O’Connor, 62, came into federal parliament in 2001 and has been a fixture on Labor’s frontbench in a string of portfolios since 2007.

Flanked by both MPs in Sydney on Thursday, Albanese deflected questions about changes to his frontbench and emphasised he had led an “incredibly stable government”, saying “no government in living memory has had the same cabinet and ministerial positions for its first two years in office”.

“I am proud to call [them] my friends. I am proud to have witnessed first-hand their passion for this nation, their determination to leave the country better for their contribution,” Albanese said of the departing ministers.

O’Connor, a low-profile minister who has driven the government’s politically important free TAFE agenda, was praised for remaining in politics after the death of his wife in 2018.

“It would have been understandable if he stepped back at that time. He made a decision, along with Una, his lovely daughter, that he wanted to continue to make a contribution to our country,” the prime minister said of the man he has known since their days in Young Labor.

On Burney, a close friend and factional ally for decades, Albanese said she had overcome more discrimination, hardship and loss in her life “than most of us can comprehend” and that as an Indigenous Australian, she had been born into a country that had treated her as a second-class citizen. Burney has lost both her husband and son.

Her successful career in NSW and then federal politics, in which she served in a series of senior portfolios and as deputy leader of the state party, was “remarkable proof that what Linda has drawn from everything she had to endure is not bitterness or despair. It is positive, it is one of hope and one of optimism for our nation.”

Despite the defeat of the Voice to parliament referendum last year, Albanese said Burney had continued to advocate for First Nations people and had implemented policies that focused on job creation, training, community empowerment and self-determination for Indigenous Australians.

‘The Voice referendum didn’t deliver the outcome we had hoped, but I think history will treat it kindly … I gave all that I could.’

Outgoing Indigenous Australians Minister Linda Burney

Burney, who fought back tears, said history would look kindly upon the government’s attempt to create a Voice to parliament in the Constitution.

“Of course, the Voice referendum, as the prime minister said, didn’t deliver the outcome we had hoped, but I think history will treat it kindly. But I know in my heart, I gave all that I could to close the gap and to advance reconciliation,” she said.

“I have been through more than my fair share of life’s ups and downs.

“Progress doesn’t always move in a straight line. We make progress and then we have setbacks. That’s the history of Indigenous justice in this country. But with every passing generation, the arc bends a little bit more towards justice. I have had my bit and the time for a new generation is now. The referendum outcome was of course disappointing, but we accept that outcome.“

“There are some silver linings in that outcome. The silver lining of 6.5 million Australians saying, ‘Yes’. The silver lining of a new generation of young Indigenous leaders coming through.”

O’Connor said if someone had told him when he was first elected in 2001 that he would go on to serve in three cabinets in three governments, “I would have told them they are dreaming.”

He said he had chosen to retire for three reasons: to ensure renewal, to spend more time with his daughter and father, and because he was leaving his portfolio in “pretty good nick”.

Credit: Matt Golding

He listed the creation of Jobs and Skills Australia, a body that advises the government on the skills needed in the labour market, a $30 billion, five-year national skills agreement and the establishment of four training centres of excellence as key reforms he had implemented.

“We need to not leave people behind, as the prime minister often says, and I do believe that investment in the reforms and foundation skills, opening up access for people to improve themselves so they can acquire other skills in the labour market is absolutely vital,” he said.

“I have seen governments come and go, Labor and Liberal. This is the most cohesive, united government I have witnessed since I was elected,” he said.

• Dataset extract:
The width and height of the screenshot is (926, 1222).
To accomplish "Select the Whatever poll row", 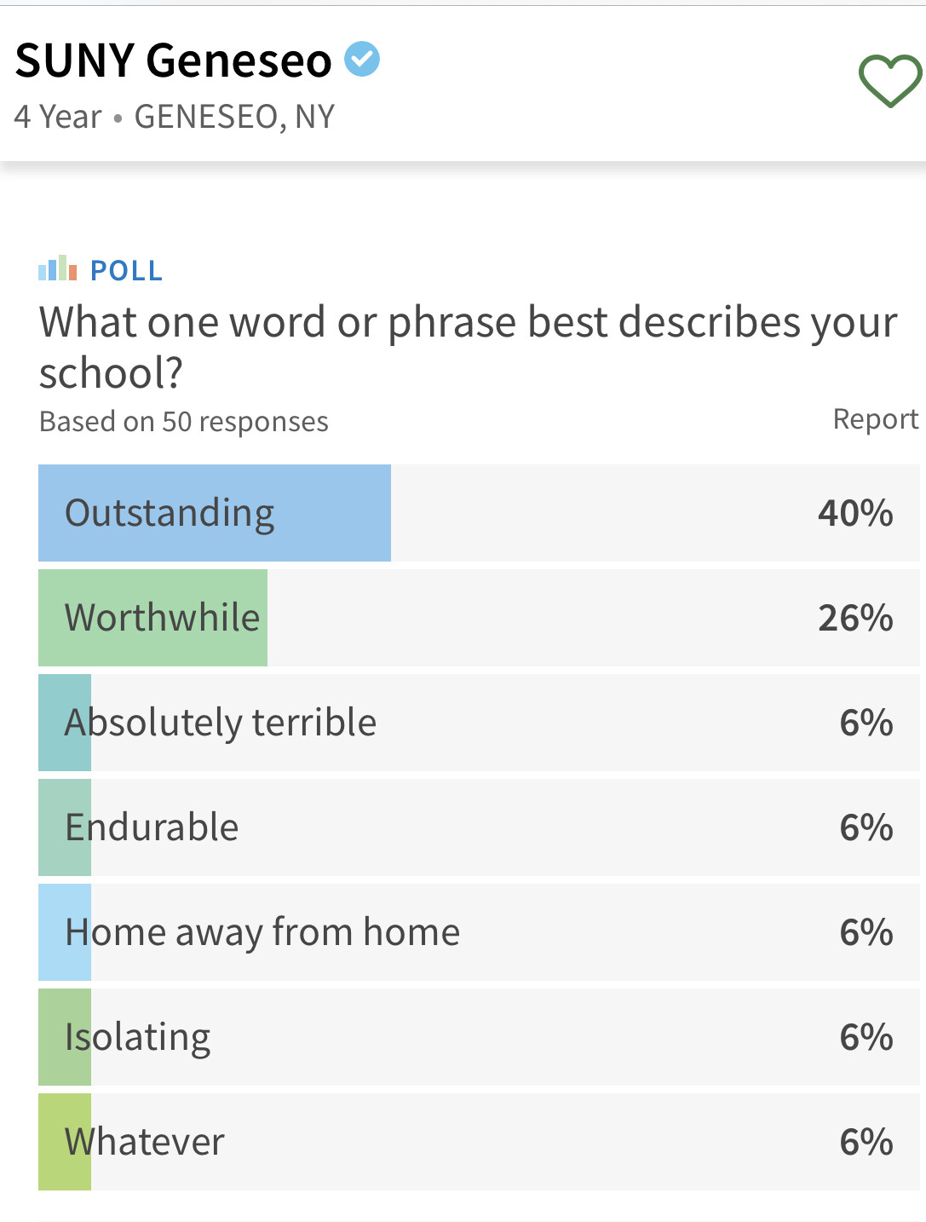I will [479, 1142].
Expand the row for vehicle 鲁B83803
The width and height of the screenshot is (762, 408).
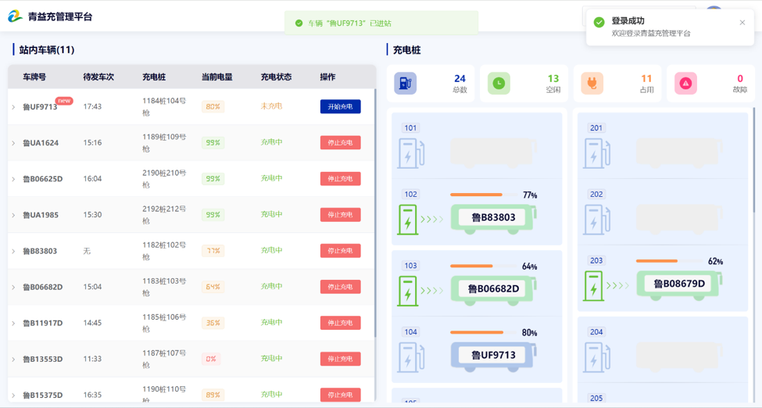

• Work to complete:
1. From the article on the two departing ministers, list every key reform O'Connor named as one he had implemented.
2. Answer these from the article on the two departing ministers:
(a) In what year did O'Connor enter federal parliament?
(b) How many Australians voted "Yes," according to Burney's silver lining?
(c) What party position did Burney hold in NSW politics besides her senior portfolios?

• Outputs by task:
1.
- The creation of Jobs and Skills Australia
- A $30 billion, five-year national skills agreement
- The establishment of four training centres of excellence

2.
(a) 2001
(b) 6.5 million
(c) Deputy leader of the state party